Collected data entries:
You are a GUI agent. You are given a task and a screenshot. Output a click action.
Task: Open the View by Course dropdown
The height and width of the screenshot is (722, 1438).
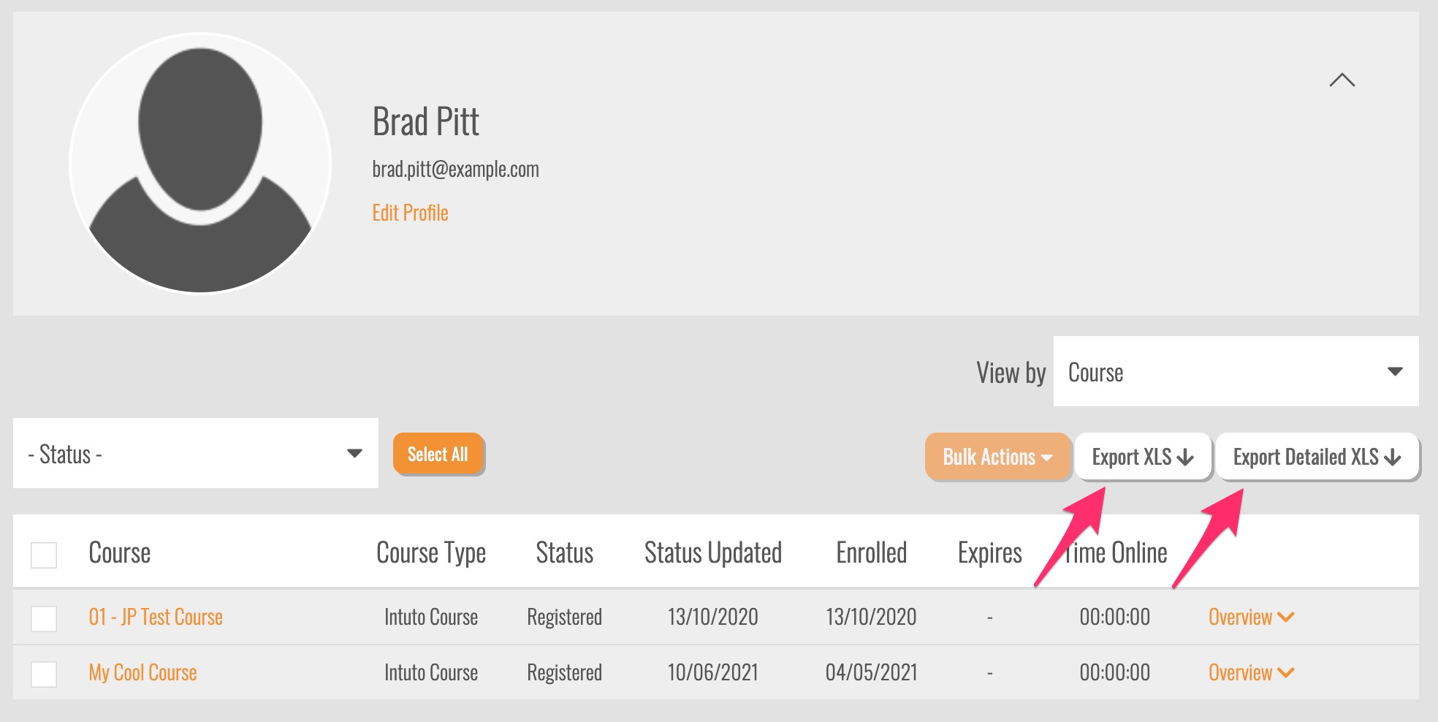tap(1236, 372)
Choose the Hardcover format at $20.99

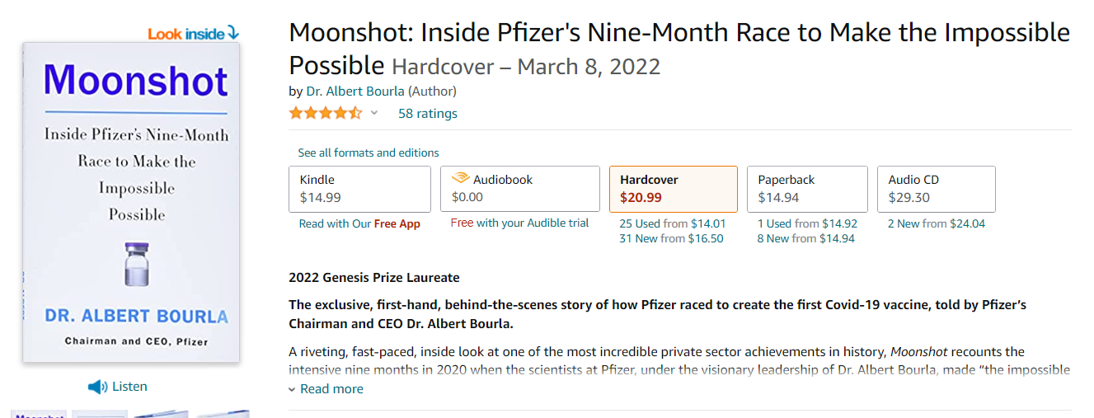(674, 189)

EXERCISE GOAL
Give every record back exactly as it reads, with no images.

SOLUTION FOR THIS TASK
You are a GUI agent. You are given a task and a screenshot. Output a click action.
Task: Open the View by Course dropdown
The height and width of the screenshot is (722, 1438).
tap(1236, 372)
Choose the Hardcover format at $20.99

(674, 189)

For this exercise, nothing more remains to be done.